Text and element pointing entries
=-=-=-=-=

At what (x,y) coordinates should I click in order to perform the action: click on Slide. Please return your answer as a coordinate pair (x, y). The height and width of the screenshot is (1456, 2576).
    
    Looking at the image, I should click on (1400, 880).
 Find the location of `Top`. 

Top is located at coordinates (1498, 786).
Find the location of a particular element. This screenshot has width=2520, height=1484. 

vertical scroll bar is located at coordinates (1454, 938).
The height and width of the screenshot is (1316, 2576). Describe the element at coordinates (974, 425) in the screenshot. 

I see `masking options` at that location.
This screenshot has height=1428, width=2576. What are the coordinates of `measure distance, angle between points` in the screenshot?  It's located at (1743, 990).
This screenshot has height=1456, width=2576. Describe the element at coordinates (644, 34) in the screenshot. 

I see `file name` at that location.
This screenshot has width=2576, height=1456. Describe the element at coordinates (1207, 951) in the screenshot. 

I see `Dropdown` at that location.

=-=-=-=-=

◆ **REQUIRED WORK**
Turn the entries above into a Markdown table with the columns "Row" and "Line". Each non-blank line gets its own numbered row.

◆ **SOLVED PROBLEM**
| Row | Line |
|---|---|
| 1 | At what (x,y) coordinates should I click in order to perform the action: click on Slide. Please return your answer as a coordinate pair (x, y). The height and width of the screenshot is (1456, 2576). |
| 2 |     Looking at the image, I should click on (1400, 880). |
| 3 |  Find the location of `Top`.  |
| 4 | Top is located at coordinates (1498, 786). |
| 5 | Find the location of a particular element. This screenshot has width=2520, height=1484.  |
| 6 | vertical scroll bar is located at coordinates (1454, 938). |
| 7 | The height and width of the screenshot is (1316, 2576). Describe the element at coordinates (974, 425) in the screenshot.  |
| 8 | I see `masking options` at that location. |
| 9 | This screenshot has height=1428, width=2576. What are the coordinates of `measure distance, angle between points` in the screenshot?  It's located at (1743, 990). |
| 10 | This screenshot has height=1456, width=2576. Describe the element at coordinates (644, 34) in the screenshot.  |
| 11 | I see `file name` at that location. |
| 12 | This screenshot has width=2576, height=1456. Describe the element at coordinates (1207, 951) in the screenshot.  |
| 13 | I see `Dropdown` at that location. |